When a portion of your thyroid gland is removed, it may lead to thyroid hormone levels that are now too low, and you will need to take thyroid hormones.
#6 Removal of the thyroid gland
There may be valid reasons to remove the thyroid gland, including thyroid cancer. Since there is no thyroid gland anymore to produce thyroid hormones, you will need to take thyroid hormones.
Some medications may interfere with thyroid hormone production or delivery, including lithium (which is used to treat certain phyciatric disorders), radiation and chemotherapy.
# 8 Pregnancy
Some women may develop hypothyroidism during or after pregnancy.
Hypothyroidism during pregnancy increases the risk of miscarriage, premature delivery, and preeclampsia (higher blood pressure in the last three months of pregnancy). It can also impact the development of foetus.
#9 Iodine deficiency
The thyroid gland needs iodine to make thyroid hormones, so it may seem logical to take an iodine supplement to help support thyroid hormone production.

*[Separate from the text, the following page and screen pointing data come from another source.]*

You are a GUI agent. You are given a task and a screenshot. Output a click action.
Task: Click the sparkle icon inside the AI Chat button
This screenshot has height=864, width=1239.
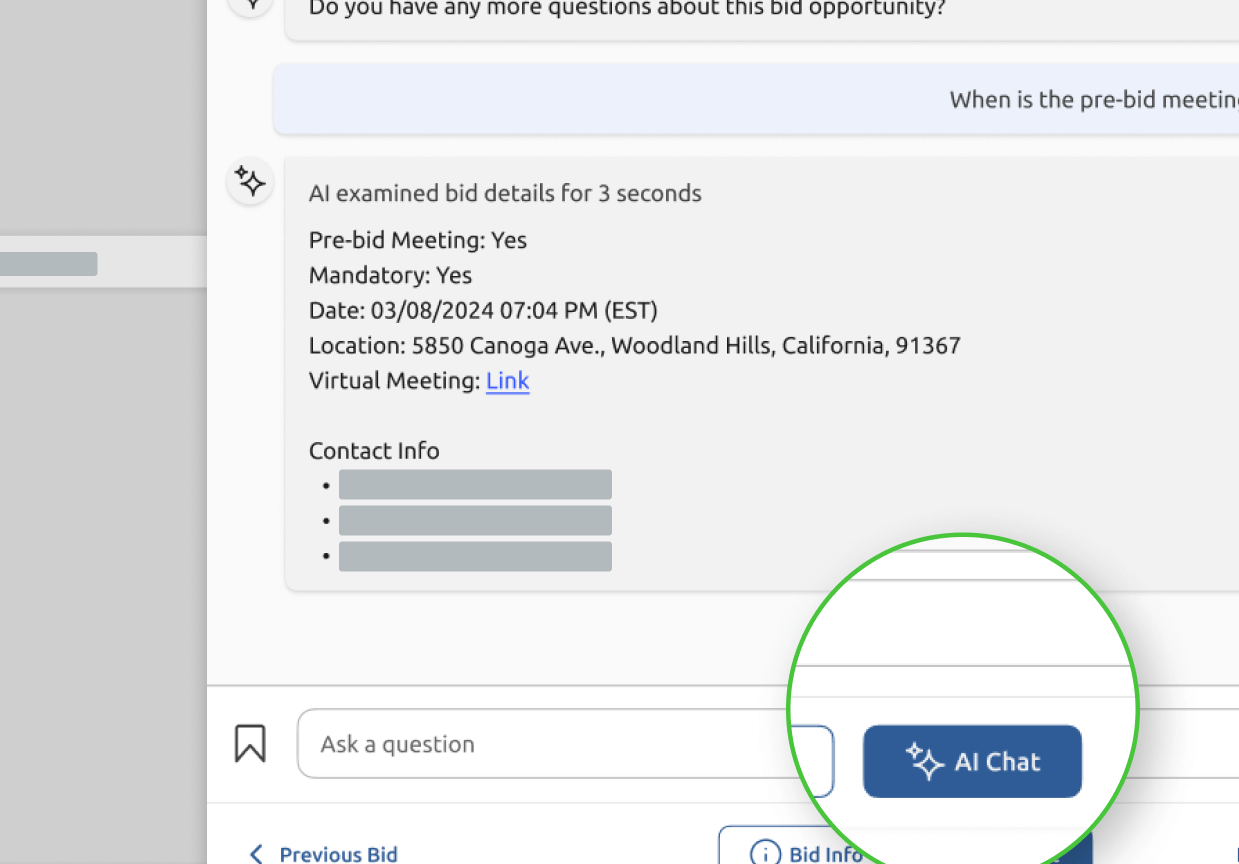coord(925,762)

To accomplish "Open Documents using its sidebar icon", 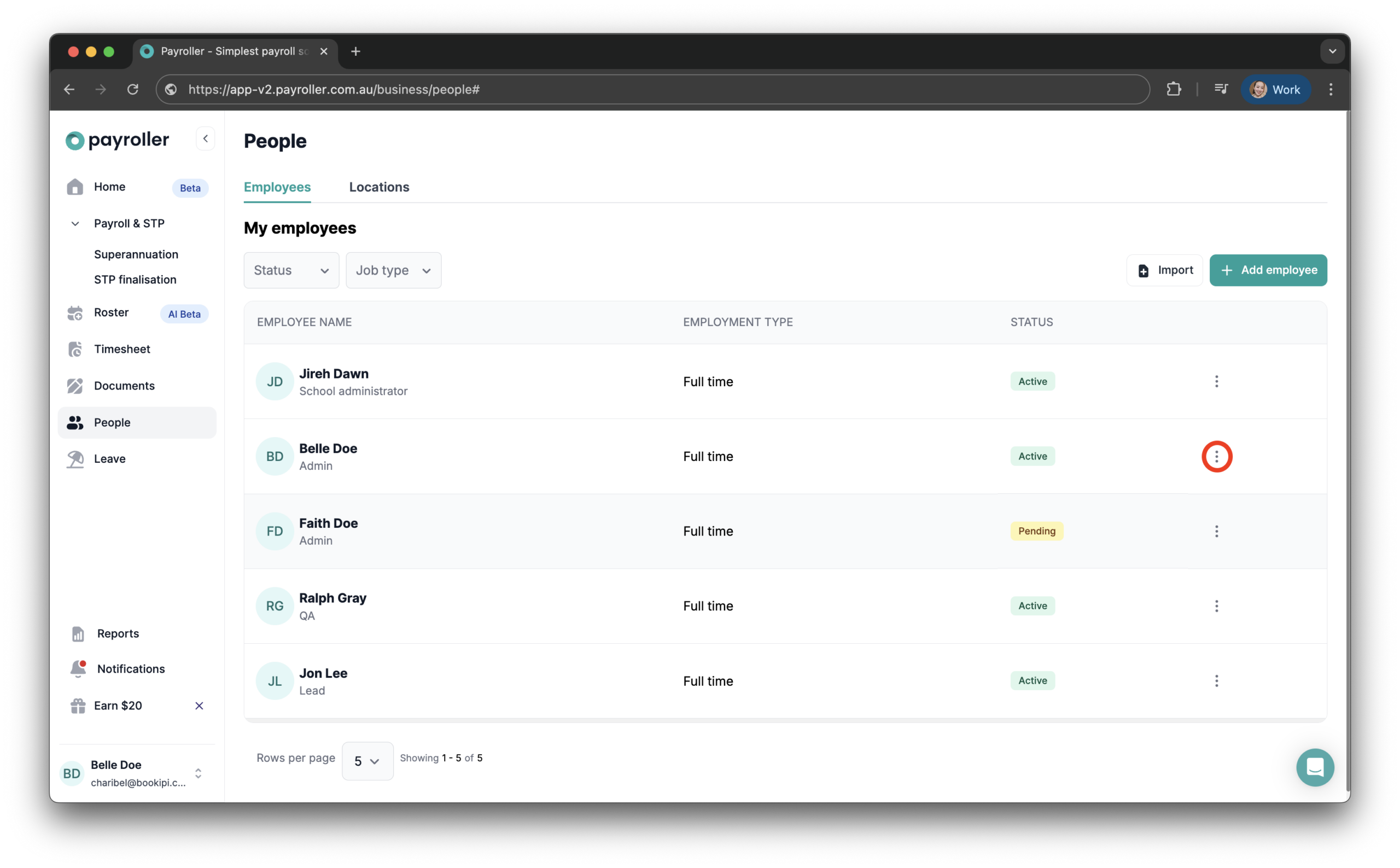I will click(x=75, y=386).
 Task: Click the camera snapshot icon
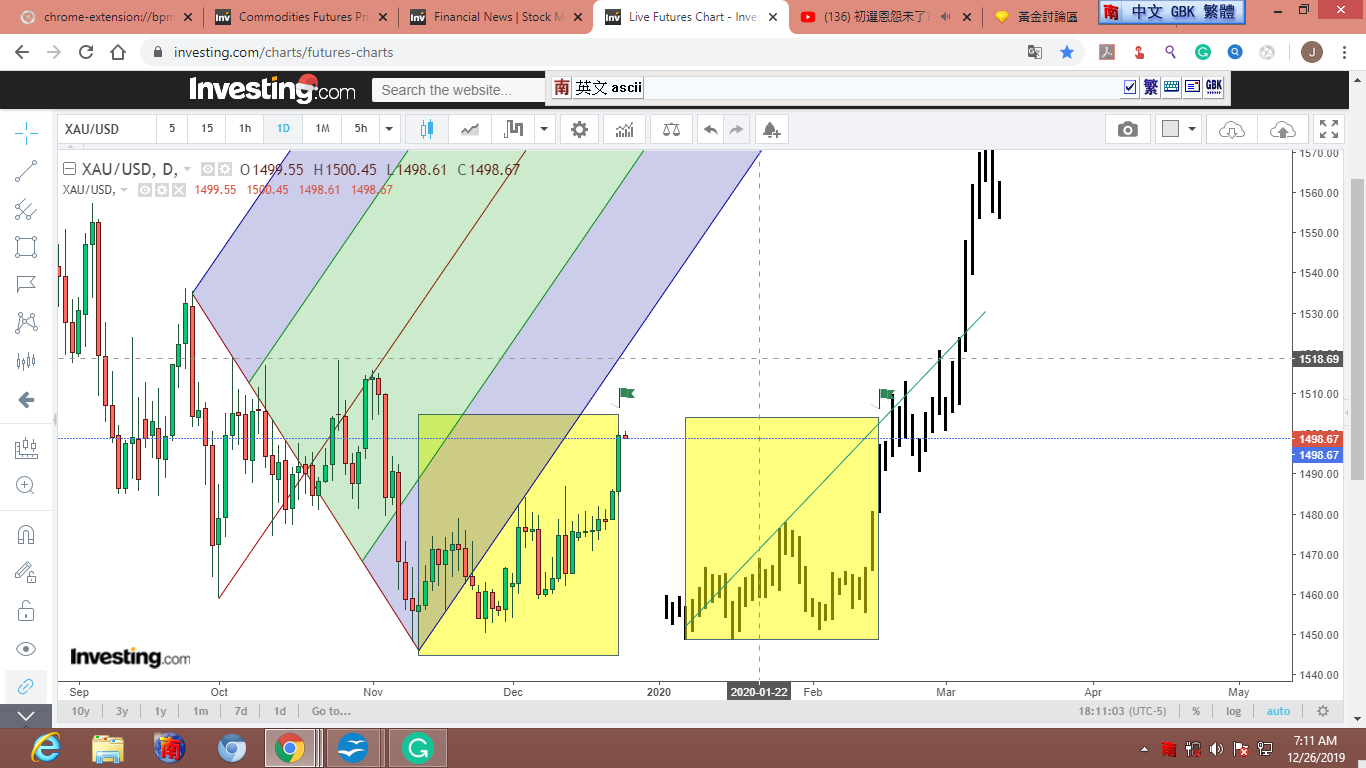coord(1128,129)
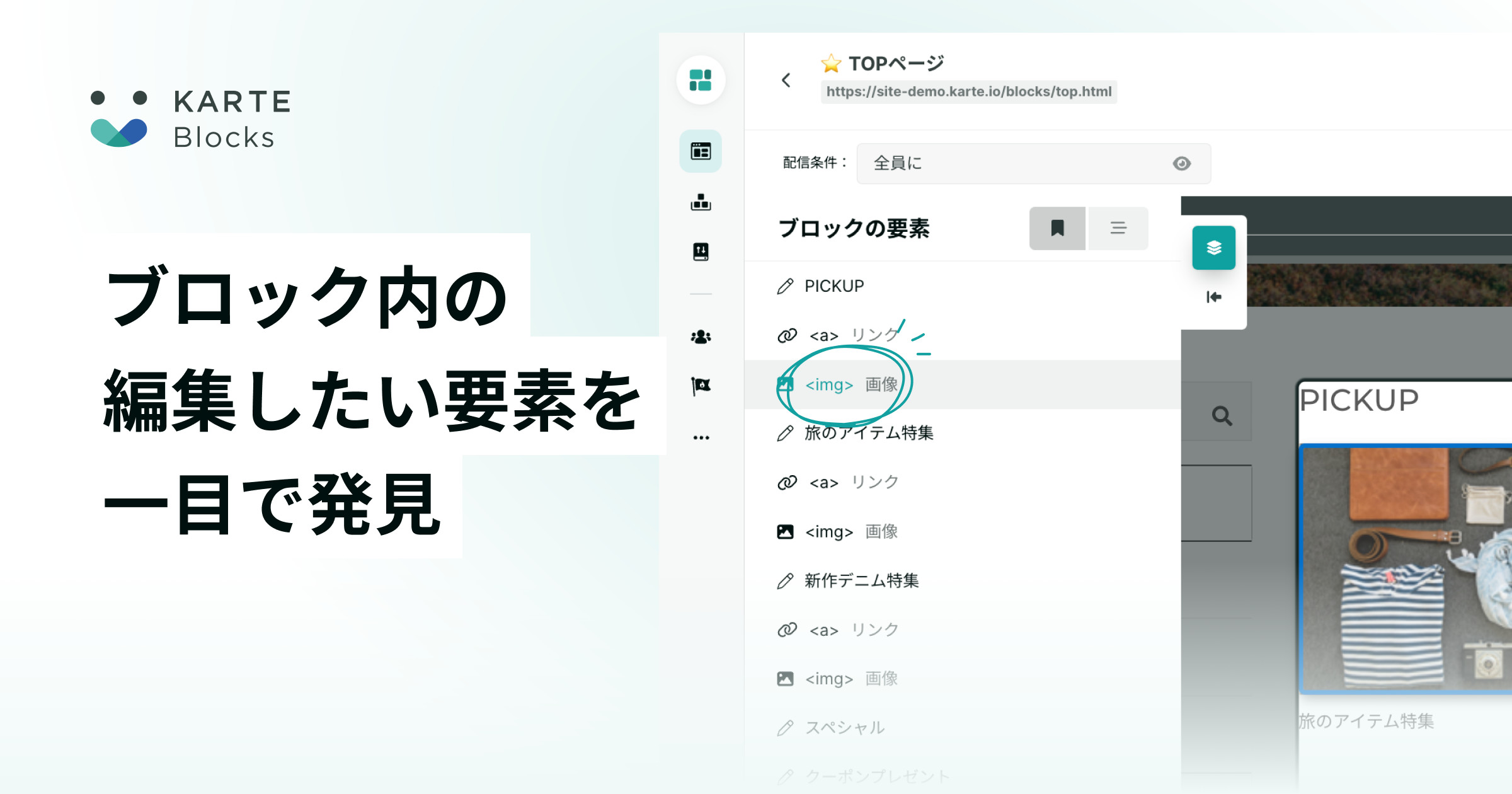Collapse the panel with the left-arrow icon
This screenshot has width=1512, height=794.
1213,297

The problem is that the range of iodine needed is very small, and it is very easy to take too much iodine.
Supplementing with iodine is controversial in the medical field. If you have an underactive thyroid due to the autoimmune disease Hashimoto’s, you may increase your symptoms when you take additional iodine. It’s like pouring oil on a fire!
Too little iodine is also a problem, as now your thyroid gland cannot make enough thyroid hormones.
Before you start supplementing with iodine, please speak with your doctor to test your iodine levels first.
There are currently 9 causes of hypothyroidism that we know of. I believe it is worth the effort to figure out why your thyroid is underactive. And keep in mind, you may be dealing with more than one reason.
For example, you may have the autoimmune condition Hashimoto’s Thyroiditis, but you could also have high testosterone levels and heavy metal toxicity.
You may need to put on your detective had, and with your doctor, start on a process of elimination to figure out your underlying cause. Once you know what is causing your underactive thyroid, you can take action to address it.
- Hashimoto’s Thyroiditis: A practical guide for the newly diagnosed to reduce your symptoms, increase your energy and redeem your life. Adele du Rand. 2021, pages 52-55.